*What the task asks*:
Nothing outside the range is wanted. Repeat exactly the lines below from the one with "CONSULTATION (482, 75)" through the one with "https://geopoliticsandempire.substack.com (261, 1051)".

*Given data*:
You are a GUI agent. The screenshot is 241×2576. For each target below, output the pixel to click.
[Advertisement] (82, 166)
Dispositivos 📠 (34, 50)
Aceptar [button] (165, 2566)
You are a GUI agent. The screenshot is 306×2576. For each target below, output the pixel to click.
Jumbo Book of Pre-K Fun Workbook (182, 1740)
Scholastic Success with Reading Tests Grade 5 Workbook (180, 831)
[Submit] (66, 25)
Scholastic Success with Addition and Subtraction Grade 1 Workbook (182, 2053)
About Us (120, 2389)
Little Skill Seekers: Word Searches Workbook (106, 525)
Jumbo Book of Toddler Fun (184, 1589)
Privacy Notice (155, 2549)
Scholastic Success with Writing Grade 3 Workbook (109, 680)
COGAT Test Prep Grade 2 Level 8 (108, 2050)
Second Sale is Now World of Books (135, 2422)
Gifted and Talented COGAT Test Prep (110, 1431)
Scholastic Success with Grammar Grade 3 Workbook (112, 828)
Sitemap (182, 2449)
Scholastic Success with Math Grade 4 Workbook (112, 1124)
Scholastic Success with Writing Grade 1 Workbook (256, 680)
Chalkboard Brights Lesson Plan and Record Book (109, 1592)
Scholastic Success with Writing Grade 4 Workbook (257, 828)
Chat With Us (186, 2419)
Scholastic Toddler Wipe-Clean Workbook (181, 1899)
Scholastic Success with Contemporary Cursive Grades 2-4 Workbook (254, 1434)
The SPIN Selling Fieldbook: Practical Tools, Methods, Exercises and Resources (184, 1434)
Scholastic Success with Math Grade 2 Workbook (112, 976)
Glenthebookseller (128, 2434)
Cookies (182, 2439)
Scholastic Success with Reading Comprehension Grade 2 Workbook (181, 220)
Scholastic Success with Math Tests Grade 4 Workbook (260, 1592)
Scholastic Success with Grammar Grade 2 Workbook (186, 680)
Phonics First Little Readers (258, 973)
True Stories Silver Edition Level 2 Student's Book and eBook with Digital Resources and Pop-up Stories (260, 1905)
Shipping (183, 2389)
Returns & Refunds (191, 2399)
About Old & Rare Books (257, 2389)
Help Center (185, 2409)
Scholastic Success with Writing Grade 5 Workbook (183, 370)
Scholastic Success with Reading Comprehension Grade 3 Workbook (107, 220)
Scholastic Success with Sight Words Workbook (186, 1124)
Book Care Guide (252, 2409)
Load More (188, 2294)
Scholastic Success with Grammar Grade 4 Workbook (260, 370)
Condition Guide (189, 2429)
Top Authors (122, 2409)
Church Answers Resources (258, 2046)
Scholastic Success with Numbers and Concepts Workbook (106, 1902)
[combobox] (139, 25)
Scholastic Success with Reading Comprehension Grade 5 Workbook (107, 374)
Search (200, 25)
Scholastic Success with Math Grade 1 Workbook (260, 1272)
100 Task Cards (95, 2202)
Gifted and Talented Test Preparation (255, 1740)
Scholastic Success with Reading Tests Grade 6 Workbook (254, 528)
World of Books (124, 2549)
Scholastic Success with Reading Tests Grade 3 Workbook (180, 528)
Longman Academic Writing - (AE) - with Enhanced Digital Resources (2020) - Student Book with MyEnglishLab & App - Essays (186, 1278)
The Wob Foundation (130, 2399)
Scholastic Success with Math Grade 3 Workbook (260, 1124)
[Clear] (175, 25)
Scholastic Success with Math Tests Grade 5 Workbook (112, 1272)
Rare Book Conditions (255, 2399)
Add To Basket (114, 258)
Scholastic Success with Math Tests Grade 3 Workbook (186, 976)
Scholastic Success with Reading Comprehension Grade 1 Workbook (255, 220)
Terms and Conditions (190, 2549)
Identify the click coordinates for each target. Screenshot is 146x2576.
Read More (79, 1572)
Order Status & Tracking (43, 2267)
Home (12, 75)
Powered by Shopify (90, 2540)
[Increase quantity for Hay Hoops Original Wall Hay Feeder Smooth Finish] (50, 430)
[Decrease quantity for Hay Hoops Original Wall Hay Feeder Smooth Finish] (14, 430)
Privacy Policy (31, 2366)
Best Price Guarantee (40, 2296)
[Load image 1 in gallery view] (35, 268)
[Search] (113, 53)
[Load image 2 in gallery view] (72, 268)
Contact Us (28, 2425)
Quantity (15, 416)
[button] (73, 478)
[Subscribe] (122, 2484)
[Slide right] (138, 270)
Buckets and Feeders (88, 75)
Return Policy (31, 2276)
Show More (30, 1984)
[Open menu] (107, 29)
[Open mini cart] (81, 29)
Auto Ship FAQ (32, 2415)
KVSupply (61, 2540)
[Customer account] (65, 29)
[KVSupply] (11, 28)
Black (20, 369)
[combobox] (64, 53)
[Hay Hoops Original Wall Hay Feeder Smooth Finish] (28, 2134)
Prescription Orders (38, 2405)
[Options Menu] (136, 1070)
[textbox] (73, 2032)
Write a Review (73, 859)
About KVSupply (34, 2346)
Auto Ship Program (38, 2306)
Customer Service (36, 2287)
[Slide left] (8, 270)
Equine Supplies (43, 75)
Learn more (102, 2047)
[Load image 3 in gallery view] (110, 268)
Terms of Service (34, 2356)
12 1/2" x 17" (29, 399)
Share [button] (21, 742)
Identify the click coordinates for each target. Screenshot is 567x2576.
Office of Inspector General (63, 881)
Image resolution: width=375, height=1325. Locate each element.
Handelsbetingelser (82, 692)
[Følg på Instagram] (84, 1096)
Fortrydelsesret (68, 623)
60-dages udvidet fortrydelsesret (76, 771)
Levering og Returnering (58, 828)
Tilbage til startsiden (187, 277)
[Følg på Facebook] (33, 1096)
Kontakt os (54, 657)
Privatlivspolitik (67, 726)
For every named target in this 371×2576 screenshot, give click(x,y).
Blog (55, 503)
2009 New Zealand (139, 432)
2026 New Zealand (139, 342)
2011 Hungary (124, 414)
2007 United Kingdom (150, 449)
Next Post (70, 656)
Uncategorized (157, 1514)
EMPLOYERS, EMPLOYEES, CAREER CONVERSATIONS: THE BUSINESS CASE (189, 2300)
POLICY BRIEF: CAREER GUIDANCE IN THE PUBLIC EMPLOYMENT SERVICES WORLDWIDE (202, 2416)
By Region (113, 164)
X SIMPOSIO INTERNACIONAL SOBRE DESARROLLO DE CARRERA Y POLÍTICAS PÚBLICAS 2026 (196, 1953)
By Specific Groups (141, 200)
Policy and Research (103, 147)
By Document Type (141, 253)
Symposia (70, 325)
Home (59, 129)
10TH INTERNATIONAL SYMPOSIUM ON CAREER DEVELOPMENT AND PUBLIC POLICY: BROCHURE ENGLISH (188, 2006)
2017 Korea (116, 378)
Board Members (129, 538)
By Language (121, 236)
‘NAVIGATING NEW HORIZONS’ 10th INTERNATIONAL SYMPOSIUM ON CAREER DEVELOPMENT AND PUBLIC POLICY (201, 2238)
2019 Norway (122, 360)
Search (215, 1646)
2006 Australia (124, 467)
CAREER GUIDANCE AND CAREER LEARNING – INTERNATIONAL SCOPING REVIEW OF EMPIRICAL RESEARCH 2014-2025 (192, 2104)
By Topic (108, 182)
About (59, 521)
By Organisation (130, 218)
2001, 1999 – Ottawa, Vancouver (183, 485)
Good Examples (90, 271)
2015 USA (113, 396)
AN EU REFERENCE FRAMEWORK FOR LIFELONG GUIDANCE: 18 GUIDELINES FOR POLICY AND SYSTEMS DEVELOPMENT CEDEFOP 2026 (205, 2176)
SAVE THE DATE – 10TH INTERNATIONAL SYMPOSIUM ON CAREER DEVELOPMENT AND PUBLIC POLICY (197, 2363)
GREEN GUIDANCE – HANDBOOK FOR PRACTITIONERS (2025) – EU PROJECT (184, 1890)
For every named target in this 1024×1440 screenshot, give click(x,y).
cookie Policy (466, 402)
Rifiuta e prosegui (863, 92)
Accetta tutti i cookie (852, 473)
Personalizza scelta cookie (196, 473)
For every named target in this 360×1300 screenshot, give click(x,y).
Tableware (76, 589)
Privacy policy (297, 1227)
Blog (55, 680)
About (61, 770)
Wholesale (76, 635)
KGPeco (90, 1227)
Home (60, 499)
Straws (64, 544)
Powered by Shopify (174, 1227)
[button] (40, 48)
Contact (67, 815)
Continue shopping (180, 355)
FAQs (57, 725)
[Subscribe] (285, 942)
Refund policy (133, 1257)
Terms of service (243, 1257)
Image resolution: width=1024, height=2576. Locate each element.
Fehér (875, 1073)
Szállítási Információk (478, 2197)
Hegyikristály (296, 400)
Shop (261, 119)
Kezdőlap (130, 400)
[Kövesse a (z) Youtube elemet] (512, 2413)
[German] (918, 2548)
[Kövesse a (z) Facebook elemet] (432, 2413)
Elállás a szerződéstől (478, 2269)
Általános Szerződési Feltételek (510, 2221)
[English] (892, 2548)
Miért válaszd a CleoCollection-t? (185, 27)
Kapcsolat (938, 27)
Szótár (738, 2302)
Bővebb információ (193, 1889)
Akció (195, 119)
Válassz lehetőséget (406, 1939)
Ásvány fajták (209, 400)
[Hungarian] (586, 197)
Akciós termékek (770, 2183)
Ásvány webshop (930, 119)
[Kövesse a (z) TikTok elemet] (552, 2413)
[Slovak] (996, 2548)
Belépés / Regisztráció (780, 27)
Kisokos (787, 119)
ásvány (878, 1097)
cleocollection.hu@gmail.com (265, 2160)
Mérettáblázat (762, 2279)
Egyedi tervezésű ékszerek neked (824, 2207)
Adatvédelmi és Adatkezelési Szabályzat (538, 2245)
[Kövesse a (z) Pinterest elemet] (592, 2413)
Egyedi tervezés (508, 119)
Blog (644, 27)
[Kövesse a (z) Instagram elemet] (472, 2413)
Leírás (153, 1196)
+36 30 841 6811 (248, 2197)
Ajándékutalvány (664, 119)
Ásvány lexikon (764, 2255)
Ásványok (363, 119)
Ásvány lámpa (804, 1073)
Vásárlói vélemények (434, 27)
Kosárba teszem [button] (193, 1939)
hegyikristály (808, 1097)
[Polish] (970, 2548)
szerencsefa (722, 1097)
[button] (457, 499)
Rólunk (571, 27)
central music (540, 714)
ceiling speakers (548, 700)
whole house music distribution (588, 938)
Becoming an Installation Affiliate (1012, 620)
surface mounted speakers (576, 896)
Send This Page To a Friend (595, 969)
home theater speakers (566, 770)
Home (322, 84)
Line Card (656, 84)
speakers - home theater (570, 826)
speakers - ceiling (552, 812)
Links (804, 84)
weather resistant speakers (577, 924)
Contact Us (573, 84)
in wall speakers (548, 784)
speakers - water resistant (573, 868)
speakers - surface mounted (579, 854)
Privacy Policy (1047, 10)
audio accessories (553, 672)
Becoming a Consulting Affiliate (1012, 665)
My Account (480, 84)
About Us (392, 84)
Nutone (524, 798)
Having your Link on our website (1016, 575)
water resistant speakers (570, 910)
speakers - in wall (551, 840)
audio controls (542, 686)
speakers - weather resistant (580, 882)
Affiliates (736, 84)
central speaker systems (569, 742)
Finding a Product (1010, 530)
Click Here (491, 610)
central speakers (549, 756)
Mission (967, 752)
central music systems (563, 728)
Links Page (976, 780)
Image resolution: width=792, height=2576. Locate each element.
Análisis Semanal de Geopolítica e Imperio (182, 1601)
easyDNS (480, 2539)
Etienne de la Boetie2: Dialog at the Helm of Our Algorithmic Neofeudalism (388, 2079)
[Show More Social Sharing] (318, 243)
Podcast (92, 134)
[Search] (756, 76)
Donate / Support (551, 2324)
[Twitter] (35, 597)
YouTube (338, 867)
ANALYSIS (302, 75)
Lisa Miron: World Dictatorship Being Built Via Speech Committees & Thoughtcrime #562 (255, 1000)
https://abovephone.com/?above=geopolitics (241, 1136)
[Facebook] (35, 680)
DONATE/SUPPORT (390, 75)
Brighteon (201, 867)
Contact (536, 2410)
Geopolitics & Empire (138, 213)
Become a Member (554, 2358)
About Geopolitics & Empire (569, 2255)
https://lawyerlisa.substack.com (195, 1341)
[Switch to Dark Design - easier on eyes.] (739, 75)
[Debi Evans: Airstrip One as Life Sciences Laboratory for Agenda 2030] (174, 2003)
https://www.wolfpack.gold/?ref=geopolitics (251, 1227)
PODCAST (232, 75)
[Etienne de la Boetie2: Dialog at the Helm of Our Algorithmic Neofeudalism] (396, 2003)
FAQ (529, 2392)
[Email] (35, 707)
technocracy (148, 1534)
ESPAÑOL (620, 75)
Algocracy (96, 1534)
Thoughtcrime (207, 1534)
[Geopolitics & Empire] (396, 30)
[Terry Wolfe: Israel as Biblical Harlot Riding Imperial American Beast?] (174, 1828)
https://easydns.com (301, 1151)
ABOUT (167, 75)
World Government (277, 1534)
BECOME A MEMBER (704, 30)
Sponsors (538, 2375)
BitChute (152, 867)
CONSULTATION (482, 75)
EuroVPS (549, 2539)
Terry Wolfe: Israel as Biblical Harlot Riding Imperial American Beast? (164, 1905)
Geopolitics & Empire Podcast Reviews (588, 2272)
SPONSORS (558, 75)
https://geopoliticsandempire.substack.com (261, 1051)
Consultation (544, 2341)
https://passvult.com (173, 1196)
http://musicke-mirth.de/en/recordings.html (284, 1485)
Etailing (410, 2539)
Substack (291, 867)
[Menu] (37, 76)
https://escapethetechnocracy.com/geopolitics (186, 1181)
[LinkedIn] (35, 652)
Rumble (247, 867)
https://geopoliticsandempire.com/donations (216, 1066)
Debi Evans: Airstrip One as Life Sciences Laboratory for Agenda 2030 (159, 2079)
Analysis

*Output below*:
CONSULTATION (482, 75)
EuroVPS (549, 2539)
Terry Wolfe: Israel as Biblical Harlot Riding Imperial American Beast? (164, 1905)
Geopolitics & Empire Podcast Reviews (588, 2272)
SPONSORS (558, 75)
https://geopoliticsandempire.substack.com (261, 1051)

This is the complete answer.